» The problem
Once you have read the data below, set it all down again exactly.

(Collected data)
▼▼▼
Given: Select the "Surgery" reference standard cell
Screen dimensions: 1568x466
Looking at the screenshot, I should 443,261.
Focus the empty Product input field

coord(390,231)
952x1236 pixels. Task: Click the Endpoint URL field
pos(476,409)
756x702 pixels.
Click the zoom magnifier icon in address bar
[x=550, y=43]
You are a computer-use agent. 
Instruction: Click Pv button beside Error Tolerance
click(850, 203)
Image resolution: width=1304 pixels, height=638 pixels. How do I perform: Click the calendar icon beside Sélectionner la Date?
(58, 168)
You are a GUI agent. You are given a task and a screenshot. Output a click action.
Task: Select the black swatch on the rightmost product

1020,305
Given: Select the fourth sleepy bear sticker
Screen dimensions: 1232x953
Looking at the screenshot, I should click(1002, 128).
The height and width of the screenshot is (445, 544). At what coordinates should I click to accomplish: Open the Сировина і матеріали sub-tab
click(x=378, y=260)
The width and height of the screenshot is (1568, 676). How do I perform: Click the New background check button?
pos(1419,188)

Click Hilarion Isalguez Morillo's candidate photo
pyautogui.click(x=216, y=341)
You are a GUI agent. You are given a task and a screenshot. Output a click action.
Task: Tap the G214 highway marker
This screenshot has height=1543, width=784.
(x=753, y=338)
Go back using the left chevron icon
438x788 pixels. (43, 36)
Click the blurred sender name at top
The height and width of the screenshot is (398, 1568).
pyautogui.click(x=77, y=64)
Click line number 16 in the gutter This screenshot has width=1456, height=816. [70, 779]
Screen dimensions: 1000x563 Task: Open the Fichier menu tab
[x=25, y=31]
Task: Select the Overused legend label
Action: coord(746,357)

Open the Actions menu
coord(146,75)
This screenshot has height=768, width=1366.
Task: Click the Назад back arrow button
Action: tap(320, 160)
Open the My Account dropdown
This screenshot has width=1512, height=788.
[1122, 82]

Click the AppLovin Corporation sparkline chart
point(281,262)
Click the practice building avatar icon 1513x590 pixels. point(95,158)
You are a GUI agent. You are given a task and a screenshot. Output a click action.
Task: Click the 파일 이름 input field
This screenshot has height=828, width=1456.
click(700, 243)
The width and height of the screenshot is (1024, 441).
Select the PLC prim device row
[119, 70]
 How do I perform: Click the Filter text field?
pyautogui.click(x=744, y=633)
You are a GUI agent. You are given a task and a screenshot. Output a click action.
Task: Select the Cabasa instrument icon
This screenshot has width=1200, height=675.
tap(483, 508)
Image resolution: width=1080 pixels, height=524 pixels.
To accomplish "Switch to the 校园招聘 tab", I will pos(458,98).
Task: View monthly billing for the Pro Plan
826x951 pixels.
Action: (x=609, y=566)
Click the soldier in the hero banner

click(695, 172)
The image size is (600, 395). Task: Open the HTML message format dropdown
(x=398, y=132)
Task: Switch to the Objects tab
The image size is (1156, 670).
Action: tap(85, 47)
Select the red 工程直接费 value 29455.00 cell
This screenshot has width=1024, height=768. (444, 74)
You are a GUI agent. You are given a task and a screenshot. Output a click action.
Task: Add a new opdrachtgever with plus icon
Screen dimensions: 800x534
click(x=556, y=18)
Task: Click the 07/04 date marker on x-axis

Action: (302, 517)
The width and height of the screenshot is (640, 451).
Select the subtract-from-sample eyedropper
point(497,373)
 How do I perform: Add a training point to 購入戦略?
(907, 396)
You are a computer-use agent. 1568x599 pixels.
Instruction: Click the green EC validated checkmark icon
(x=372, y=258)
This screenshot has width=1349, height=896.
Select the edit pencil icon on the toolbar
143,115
▲▲▲
» Answer to this task
Given: Select the "Surgery" reference standard cell
Screen dimensions: 1568x466
Looking at the screenshot, I should 443,261.
Focus the empty Product input field

coord(390,231)
952x1236 pixels. Task: Click the Endpoint URL field
pos(476,409)
756x702 pixels.
Click the zoom magnifier icon in address bar
[x=550, y=43]
You are a computer-use agent. 
Instruction: Click Pv button beside Error Tolerance
click(850, 203)
Image resolution: width=1304 pixels, height=638 pixels. How do I perform: Click the calendar icon beside Sélectionner la Date?
(58, 168)
You are a GUI agent. You are given a task and a screenshot. Output a click action.
Task: Select the black swatch on the rightmost product

1020,305
Given: Select the fourth sleepy bear sticker
Screen dimensions: 1232x953
Looking at the screenshot, I should click(1002, 128).
The height and width of the screenshot is (445, 544). At what coordinates should I click to accomplish: Open the Сировина і матеріали sub-tab
click(x=378, y=260)
The width and height of the screenshot is (1568, 676). How do I perform: Click the New background check button?
pos(1419,188)

Click Hilarion Isalguez Morillo's candidate photo
pyautogui.click(x=216, y=341)
You are a GUI agent. You are given a task and a screenshot. Output a click action.
Task: Tap the G214 highway marker
This screenshot has height=1543, width=784.
(x=753, y=338)
Go back using the left chevron icon
438x788 pixels. (43, 36)
Click the blurred sender name at top
The height and width of the screenshot is (398, 1568).
pyautogui.click(x=77, y=64)
Click line number 16 in the gutter This screenshot has width=1456, height=816. [70, 779]
Screen dimensions: 1000x563 Task: Open the Fichier menu tab
[x=25, y=31]
Task: Select the Overused legend label
Action: coord(746,357)

Open the Actions menu
coord(146,75)
This screenshot has height=768, width=1366.
Task: Click the Назад back arrow button
Action: tap(320, 160)
Open the My Account dropdown
This screenshot has width=1512, height=788.
[1122, 82]

Click the AppLovin Corporation sparkline chart
point(281,262)
Click the practice building avatar icon 1513x590 pixels. point(95,158)
You are a GUI agent. You are given a task and a screenshot. Output a click action.
Task: Click the 파일 이름 input field
This screenshot has height=828, width=1456.
click(700, 243)
The width and height of the screenshot is (1024, 441).
Select the PLC prim device row
[119, 70]
 How do I perform: Click the Filter text field?
pyautogui.click(x=744, y=633)
You are a GUI agent. You are given a task and a screenshot. Output a click action.
Task: Select the Cabasa instrument icon
This screenshot has width=1200, height=675.
tap(483, 508)
Image resolution: width=1080 pixels, height=524 pixels.
To accomplish "Switch to the 校园招聘 tab", I will pos(458,98).
Task: View monthly billing for the Pro Plan
826x951 pixels.
Action: (x=609, y=566)
Click the soldier in the hero banner

click(695, 172)
The image size is (600, 395). Task: Open the HTML message format dropdown
(x=398, y=132)
Task: Switch to the Objects tab
The image size is (1156, 670).
Action: tap(85, 47)
Select the red 工程直接费 value 29455.00 cell
This screenshot has width=1024, height=768. (444, 74)
You are a GUI agent. You are given a task and a screenshot. Output a click action.
Task: Add a new opdrachtgever with plus icon
Screen dimensions: 800x534
click(x=556, y=18)
Task: Click the 07/04 date marker on x-axis

Action: (302, 517)
The width and height of the screenshot is (640, 451).
Select the subtract-from-sample eyedropper
point(497,373)
 How do I perform: Add a training point to 購入戦略?
(907, 396)
You are a computer-use agent. 1568x599 pixels.
Instruction: Click the green EC validated checkmark icon
(x=372, y=258)
This screenshot has width=1349, height=896.
Select the edit pencil icon on the toolbar
143,115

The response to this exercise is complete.